Directed by: François Ozon | 105 minutes | thriller | Actors: Fabrice Luchini, Ernst Umhauer, Kristin Scott Thomas, Emmanuelle Seigner, Catherine Davenier, Jean-François Balmer, Yolande Moreau, Denis Ménochet, Bastien Ughetto, Stéphanie Campion, Fabrice Colson, Diana Stewart

Mister Germain (Fabrice Luchini) is a rather jaded French teacher. He would have loved to be a writer himself, but he lacked the necessary talent. Germain is the living example of the saying ‘Those who can’t do, teach’. After a long career in education, the fun has worn off a bit and he mainly has an eye for the negative. His students, he sighs to his wife (Kristin Scott Thomas), are getting dumber every year. An essay about what they did last weekend is already too much to ask for and yields the result, for example: ‘Friday I ate pizza and watched television, Sunday nothing’.

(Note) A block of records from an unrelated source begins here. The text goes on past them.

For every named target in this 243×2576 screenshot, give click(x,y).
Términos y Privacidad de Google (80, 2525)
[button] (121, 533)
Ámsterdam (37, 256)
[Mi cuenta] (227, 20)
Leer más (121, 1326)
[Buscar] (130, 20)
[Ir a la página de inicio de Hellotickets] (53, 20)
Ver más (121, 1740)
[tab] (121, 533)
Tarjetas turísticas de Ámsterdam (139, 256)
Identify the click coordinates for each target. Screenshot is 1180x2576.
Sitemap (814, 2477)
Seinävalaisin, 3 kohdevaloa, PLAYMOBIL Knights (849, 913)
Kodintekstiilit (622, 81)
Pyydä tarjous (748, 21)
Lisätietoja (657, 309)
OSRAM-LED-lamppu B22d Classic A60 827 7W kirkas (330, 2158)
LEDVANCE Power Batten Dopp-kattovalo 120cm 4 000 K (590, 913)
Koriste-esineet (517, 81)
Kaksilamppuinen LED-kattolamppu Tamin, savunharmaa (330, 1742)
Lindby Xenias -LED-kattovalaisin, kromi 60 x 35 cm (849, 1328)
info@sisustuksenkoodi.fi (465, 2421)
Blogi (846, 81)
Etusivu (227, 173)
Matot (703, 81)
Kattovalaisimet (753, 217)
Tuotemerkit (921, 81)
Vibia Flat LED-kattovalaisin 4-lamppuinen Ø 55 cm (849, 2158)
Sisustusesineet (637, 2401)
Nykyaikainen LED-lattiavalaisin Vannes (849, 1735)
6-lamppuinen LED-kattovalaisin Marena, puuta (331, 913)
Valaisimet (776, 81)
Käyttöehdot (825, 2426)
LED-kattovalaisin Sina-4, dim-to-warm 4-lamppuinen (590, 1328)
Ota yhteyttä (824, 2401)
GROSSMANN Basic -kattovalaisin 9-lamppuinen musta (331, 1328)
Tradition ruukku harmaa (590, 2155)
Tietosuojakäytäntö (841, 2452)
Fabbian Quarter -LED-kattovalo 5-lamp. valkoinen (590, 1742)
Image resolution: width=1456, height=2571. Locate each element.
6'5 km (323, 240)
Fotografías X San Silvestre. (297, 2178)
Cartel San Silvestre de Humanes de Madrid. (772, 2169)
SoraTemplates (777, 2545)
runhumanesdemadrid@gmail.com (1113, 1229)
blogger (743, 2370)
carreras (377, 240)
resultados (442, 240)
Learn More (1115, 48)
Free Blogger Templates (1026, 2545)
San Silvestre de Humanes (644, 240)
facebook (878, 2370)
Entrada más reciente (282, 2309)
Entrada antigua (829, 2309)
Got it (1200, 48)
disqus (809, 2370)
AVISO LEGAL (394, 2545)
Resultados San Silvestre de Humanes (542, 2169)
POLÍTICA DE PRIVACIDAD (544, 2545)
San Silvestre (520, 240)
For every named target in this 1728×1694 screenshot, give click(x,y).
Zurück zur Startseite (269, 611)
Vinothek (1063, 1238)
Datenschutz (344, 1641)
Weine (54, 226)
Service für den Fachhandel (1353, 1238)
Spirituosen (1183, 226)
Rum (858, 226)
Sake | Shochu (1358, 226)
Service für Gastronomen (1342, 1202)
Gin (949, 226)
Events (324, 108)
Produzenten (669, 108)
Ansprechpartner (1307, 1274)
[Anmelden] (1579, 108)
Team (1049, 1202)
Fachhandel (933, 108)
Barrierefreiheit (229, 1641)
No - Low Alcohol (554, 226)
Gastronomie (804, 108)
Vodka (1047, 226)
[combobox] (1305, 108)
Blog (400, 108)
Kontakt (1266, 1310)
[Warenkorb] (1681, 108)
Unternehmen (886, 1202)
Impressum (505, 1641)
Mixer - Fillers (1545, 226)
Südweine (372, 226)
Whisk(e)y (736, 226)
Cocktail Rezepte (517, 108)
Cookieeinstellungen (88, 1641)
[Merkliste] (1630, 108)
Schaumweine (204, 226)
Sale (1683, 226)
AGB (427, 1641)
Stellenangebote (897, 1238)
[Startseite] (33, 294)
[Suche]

But in the same pile he finds the story of Claude (Ernst Umhauer), who describes a day at his friend’s house. He is immediately fascinated by the boy’s unusual writing style and speaks to him about his essay. From then on, every week he receives a new chapter of the story of Claude infiltrating the house (‘Dans la maison’) of his friend Rafa and his parents.

The teacher and his wife become addicted to the boy’s story and Mr. Germain does everything he can to encourage Claude to finish his story. He encourages the boy to spend more time at Rafa’s house.

‘Dans la maison’ by François Ozon is an intelligent thriller that grips the viewer almost immediately. Like the Germain couple, as a spectator you long for more stories from Claude and you want to know how it ends. Not much happens in the film, but there’s a kind of impending doom in the lyrics that keep you on the edge of your seat.

The acting is rock solid. Kristin Scott Thomas has made her appearance in a French film before, for example the impressive ‘Il ya longtemps que je t’aime’ and ‘Her name was Sarah’. The British actress also shows in ‘Dans la maison’ that she performs just as well in French as in English. Fabrice Luchini is also very credible as a cynical teacher. Newcomer Ernst Umhauer impresses as the mysterious Claude.

What makes ‘Dans la maison’ so strong is its subtlety. Nothing is over-explained and when a cliché creeps into the story, it is mocked by the characters themselves. Just like for Germain, it is sometimes unclear to the viewer what is fiction and what is reality. ‘Dans la maison’ captivates from start to finish and never becomes predictable because it is precisely at the moments when it seems to become predictable that it is not clear whether this is fiction or reality.